Rachel Anderson is an artist and producer based in UK. She and Cis O'Boyle are the co-founders and caretakers of idle women a small artist led organisation that works specifically with women. Since launching in 2015 they have designed and built a canal boat with women in refuge to serve as a resource and residential space for women which they then toured across the North East. In 2016 they were awarded the Ambition for Excellence award in partnership with Heart of Glass and Anu productions for a new phase of work in which they will deconstruct a building in St Helens with local women transforming it into a permanent women's resource centre. They are currently working on plans for a major new land project.
Rachel spent eight years at Artangel as Producer, Collaborative Projects where she developed site-specific works with artists in collaboration with a broad range of communities. Projects include Did you kick the foot that kicked you? By Ruth Ewan which involved the co-ordination of a hundred musicians along the City of London commuter routes, The Museum of Non Participation by Noor Afshan Mirza and Brad Butler who worked with collaborators in London and in Karachi and included the production of an English/Urdu newspaper with the Daily Jang Broadsheet distributed to 60,000 European readers and a tender subject by Mark Storor who worked with gay prisoners and prison officers across the UK to develop a live devised performance in a dis-used cold storage unit below Smithfield meat market.
Rachel was previously Education and Outreach Manager at the South London Gallery. Before this she managed the Queensbridge Youth Project in Hackney.

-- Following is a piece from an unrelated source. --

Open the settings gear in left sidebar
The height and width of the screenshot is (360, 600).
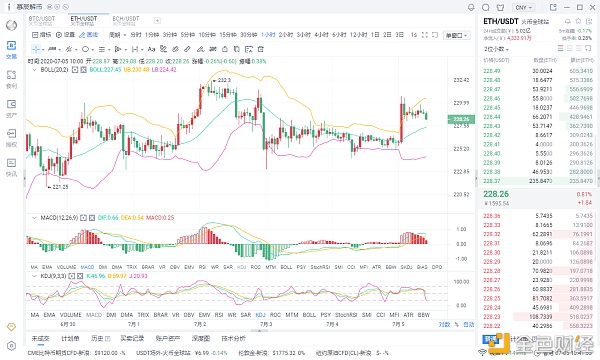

Bertha Foundation fights for a more just world. We support activists, storytellers and lawyers who are working to bring about social and economic justice and human rights for all by:
- Resourcing grassroots organizing to build stronger movements for transformative social change. Currently developing physical spaces for activist retreats on every continent
- Nurturing global talent, exposing relevant stories and connecting them to audiences
- Growing the practice of human rights and movement lawyering in pursuit of social justice
Chloe Osborne, ‘Headspace’ Exchange
We have commissioned participatory artist and creative producer Chloe Osborne to transform our studio into a ‘headspace’ during the event. We encourage attendees to participate in informal sessions and respond to other prompts so that we can pool together reflections, ideas, knowledge and experience of methods and models of rights focused approaches. Our aim is to gather this wide range of learning and produce a shared resource, to support the work of practitioners interested in rights-focused approaches.
Chloe Osborne is an artist, agitator and creative producer who makes work designed to engage the public in issues that are important for social change. Inspired by service design thinking, she works collaboratively with artists, organisations and institutions to design creative projects and arts experiences in the public realm.
A member of the Change Collective, her work has been commissioned by People United, Hull City of Culture, Barbican and Heritage Lottery Fund over the last two years- building a body of work which falls under the title ‘Radical Acts of Resistance’ and seeks to explore how public interventions can both provide insight and incite action. She is currently collaborating with Aswarm, Bureau of Silly Ideas, Coda Dance, Immersive Me & a network of Brixton based Community Groups to make work for 2018-21.